┌────────

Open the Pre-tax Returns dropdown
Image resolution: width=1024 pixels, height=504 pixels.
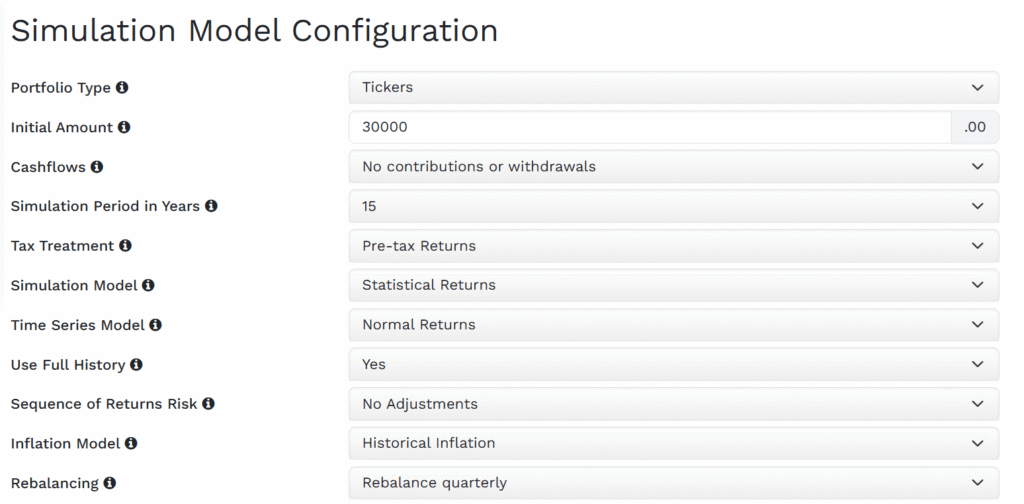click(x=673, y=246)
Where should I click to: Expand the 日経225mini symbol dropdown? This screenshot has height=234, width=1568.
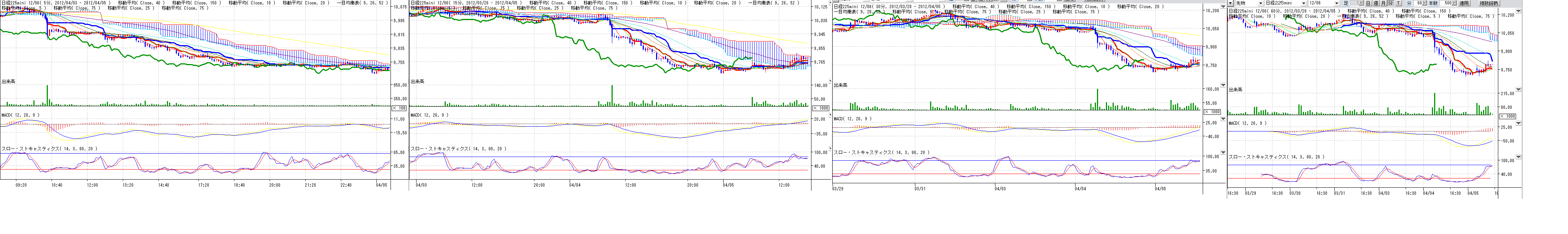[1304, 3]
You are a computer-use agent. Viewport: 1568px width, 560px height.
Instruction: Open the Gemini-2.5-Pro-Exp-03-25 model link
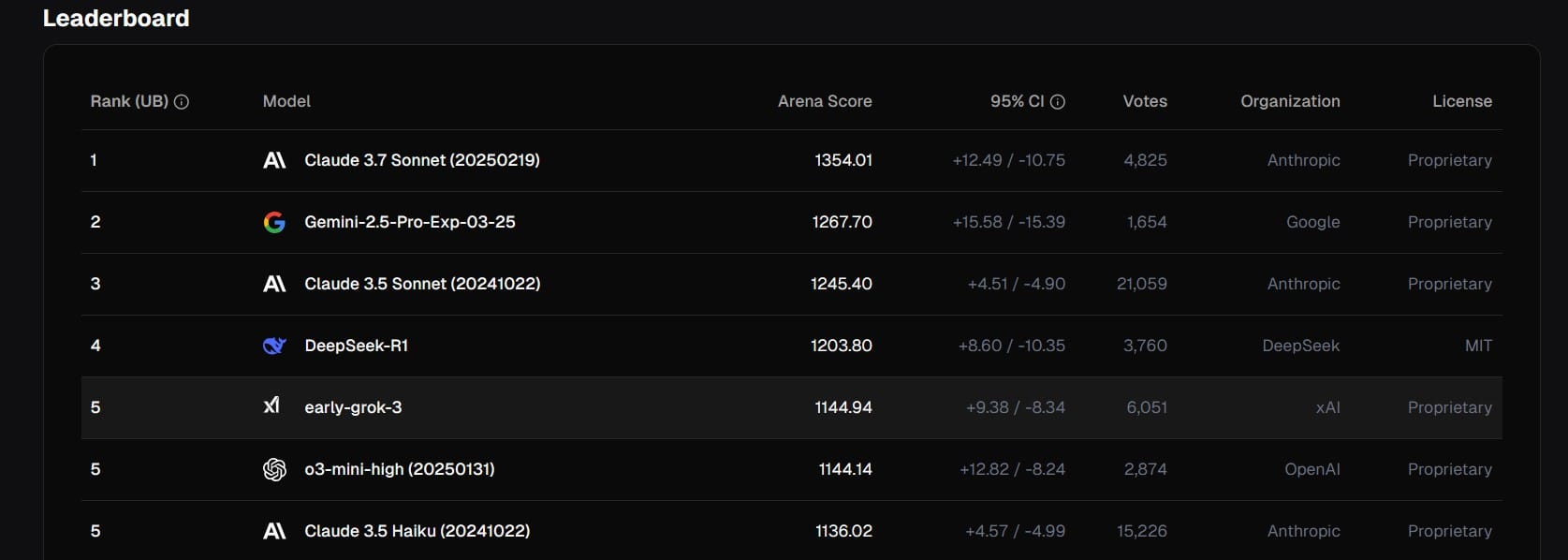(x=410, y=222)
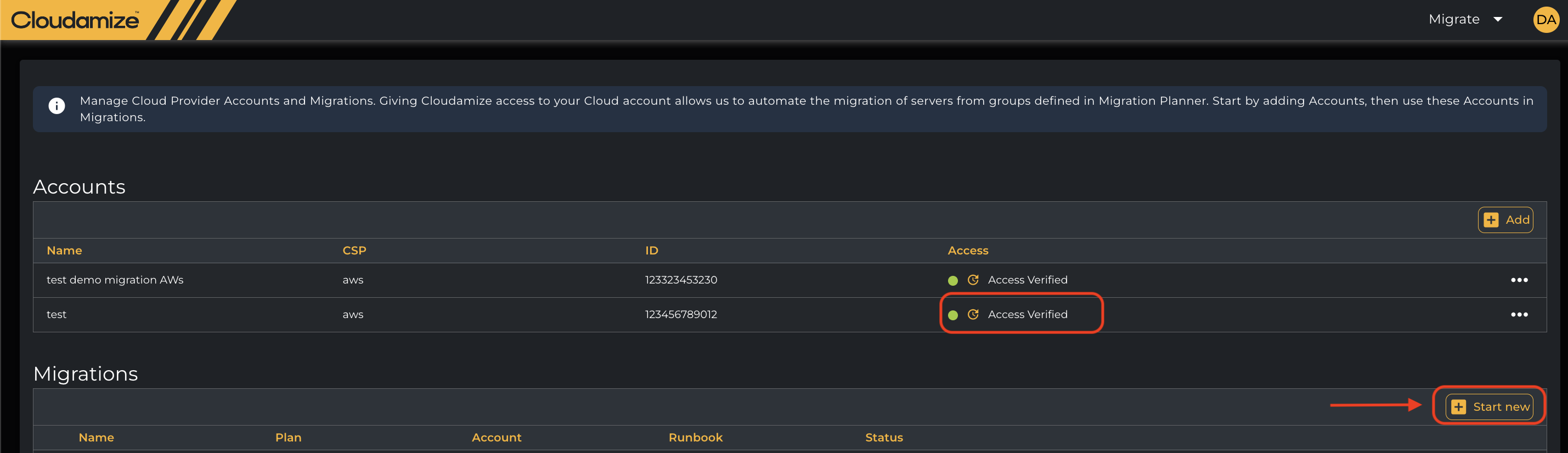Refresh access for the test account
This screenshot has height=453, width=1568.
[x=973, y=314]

└────────
┌────────

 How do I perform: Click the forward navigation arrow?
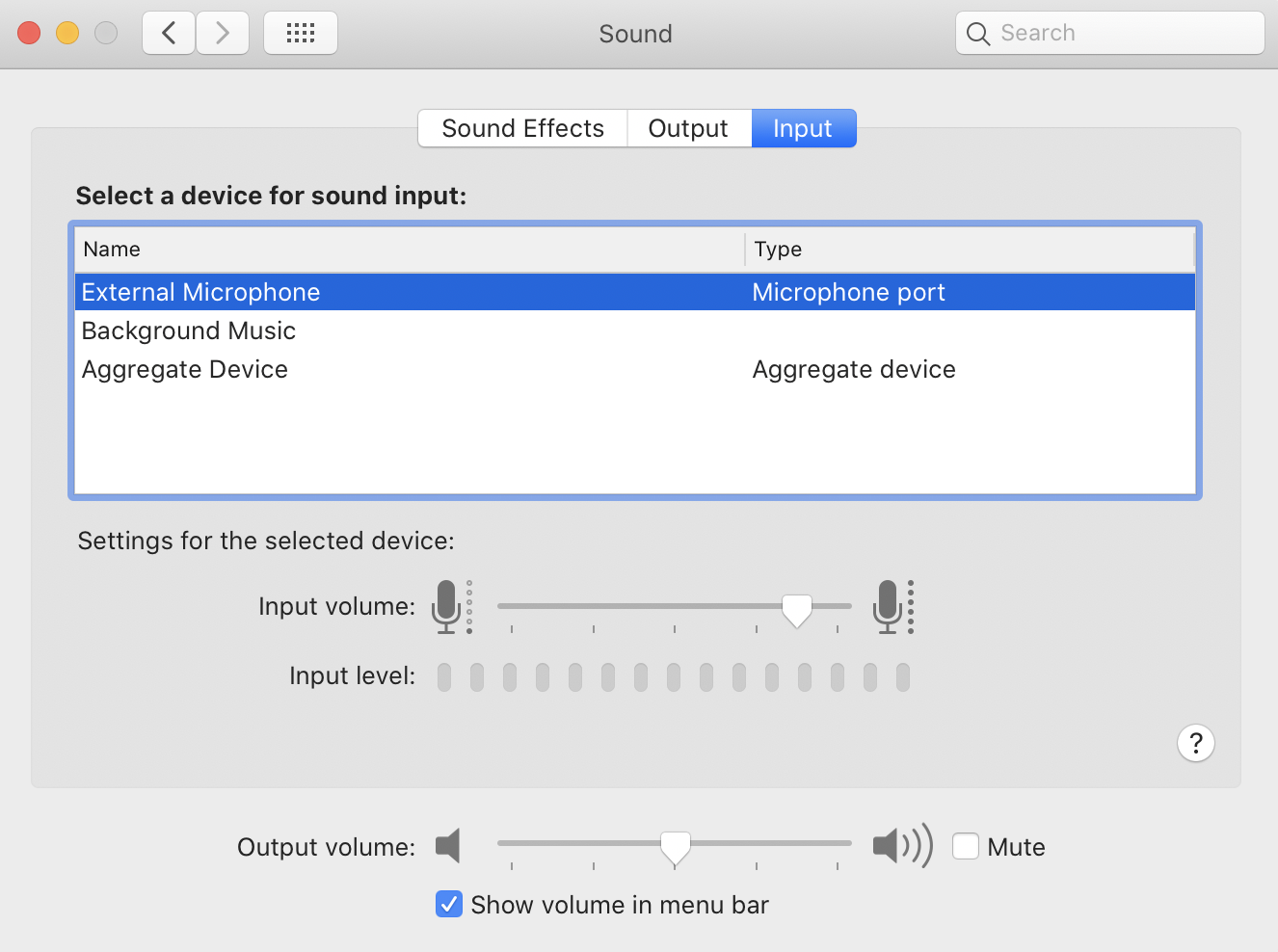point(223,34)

└────────

Above are the records; please give again, exactly and in full, only the lines that run from the line with "Open the Pre-tax Returns dropdown" through the line with "You are a computer-use", with no pictures.

Open the Pre-tax Returns dropdown
Image resolution: width=1024 pixels, height=504 pixels.
click(x=673, y=246)
Where should I click to: Expand the 日経225mini symbol dropdown? This screenshot has height=234, width=1568.
[1304, 3]
You are a computer-use agent. Viewport: 1568px width, 560px height.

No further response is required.